Screenshot grounding data
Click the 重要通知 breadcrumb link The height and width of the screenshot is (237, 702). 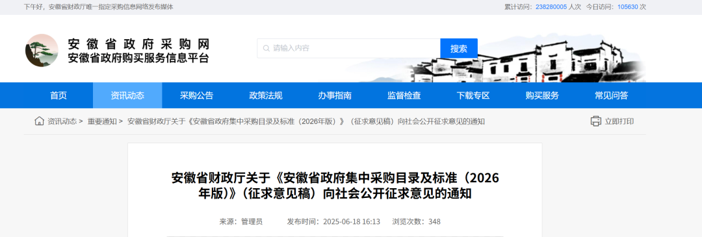(x=102, y=122)
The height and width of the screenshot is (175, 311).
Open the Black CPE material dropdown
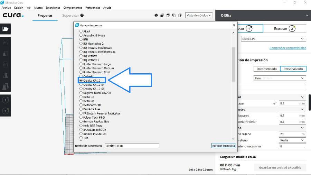(273, 39)

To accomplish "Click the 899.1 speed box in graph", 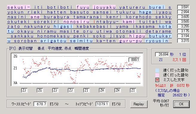I will pyautogui.click(x=134, y=60).
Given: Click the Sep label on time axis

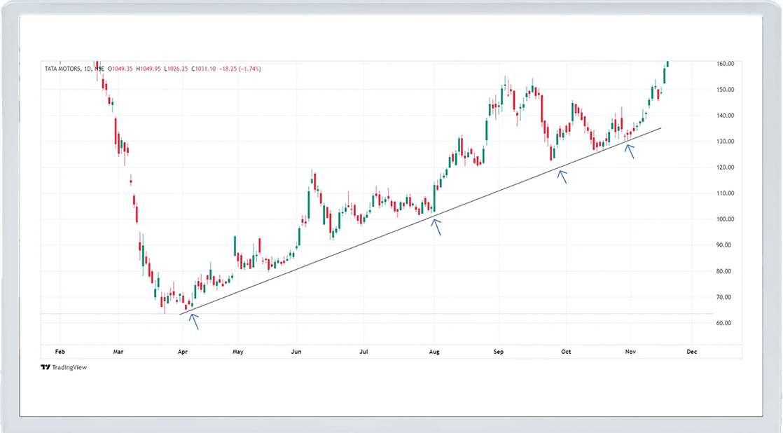Looking at the screenshot, I should pos(498,351).
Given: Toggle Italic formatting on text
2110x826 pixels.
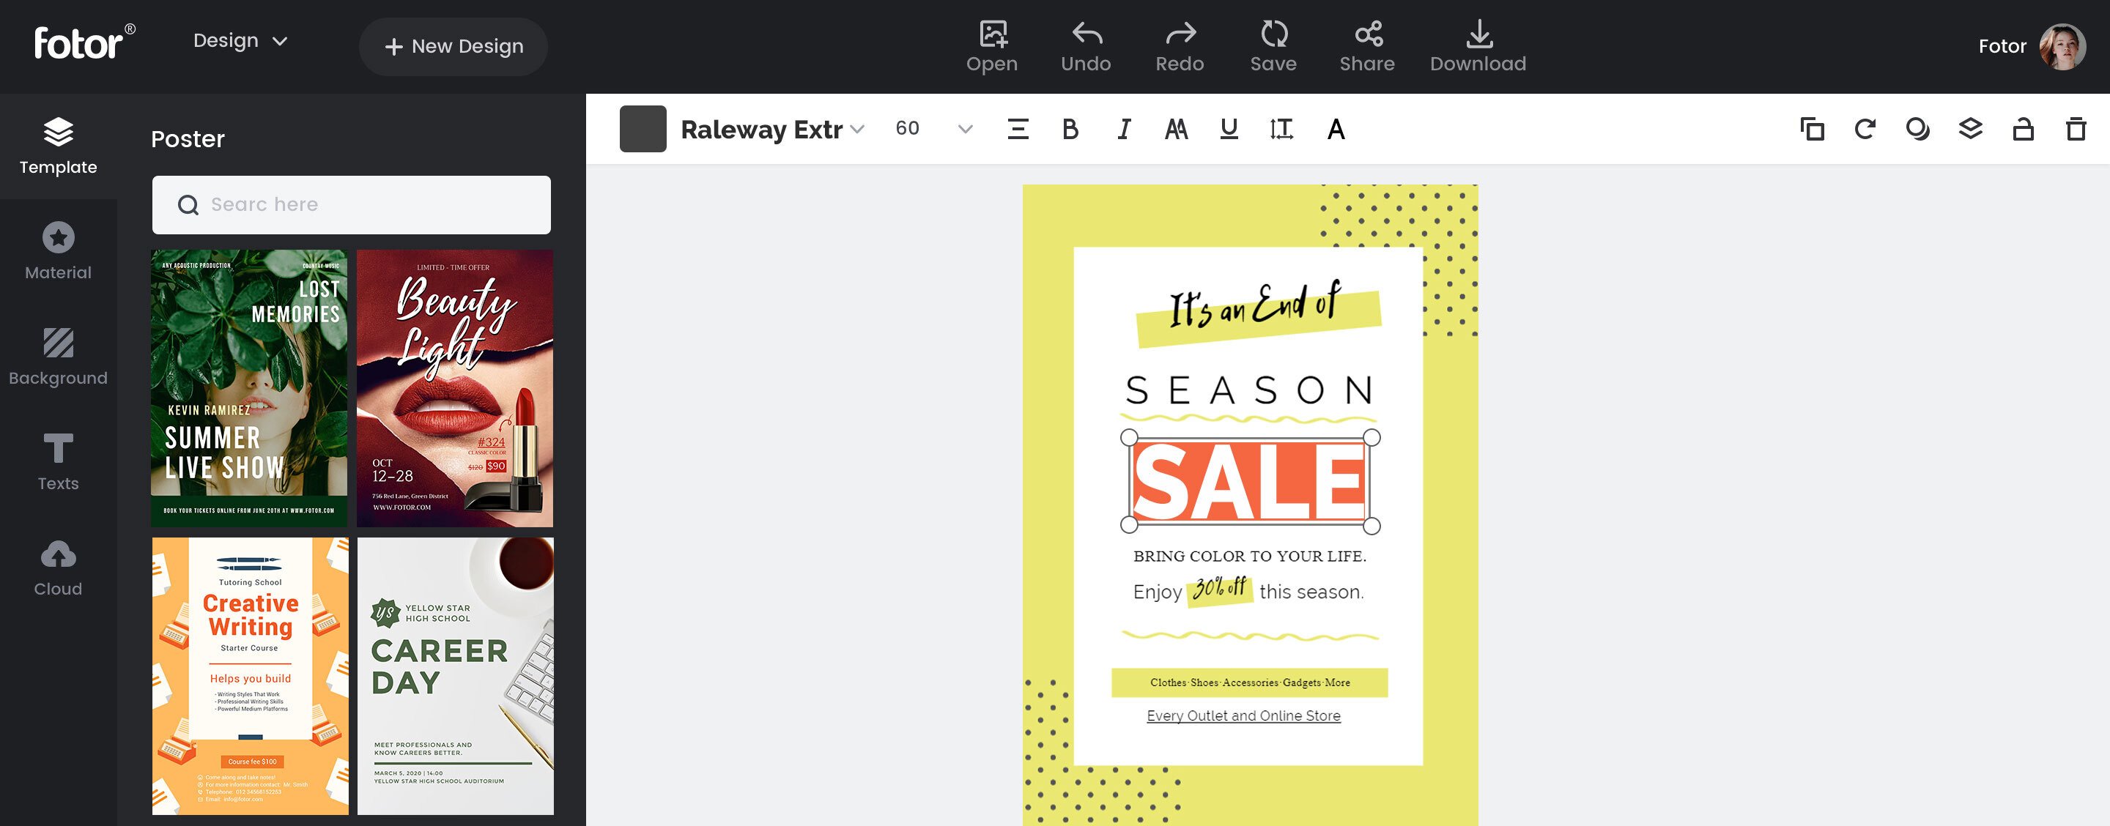Looking at the screenshot, I should [1122, 127].
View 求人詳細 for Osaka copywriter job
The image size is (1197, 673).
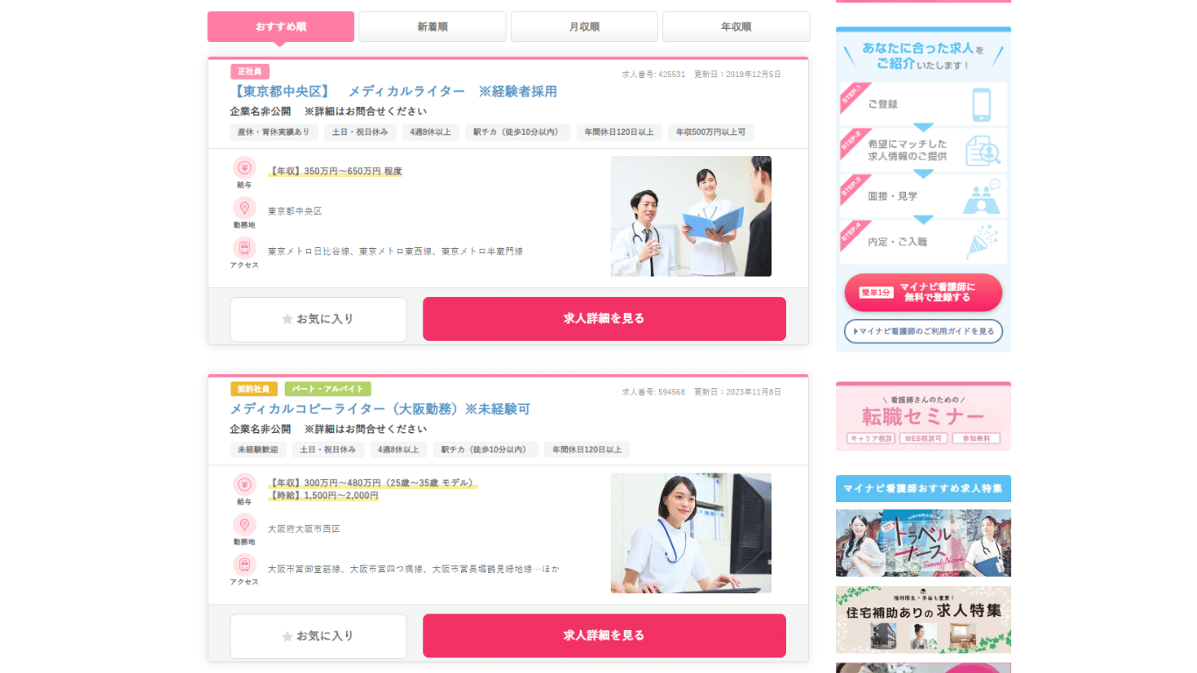tap(604, 636)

== REQUIRED ACTION ==
Set down exactly, with no additions, each line from the line that includes "Given: Click the Sep label on time axis" to the final line of the entries above; leave pictures out.

== RESPONSE AREA ==
Given: Click the Sep label on time axis

Looking at the screenshot, I should pos(498,351).
Given: Toggle Italic formatting on text
2110x826 pixels.
Looking at the screenshot, I should [1122, 127].
View 求人詳細 for Osaka copywriter job
The image size is (1197, 673).
tap(604, 636)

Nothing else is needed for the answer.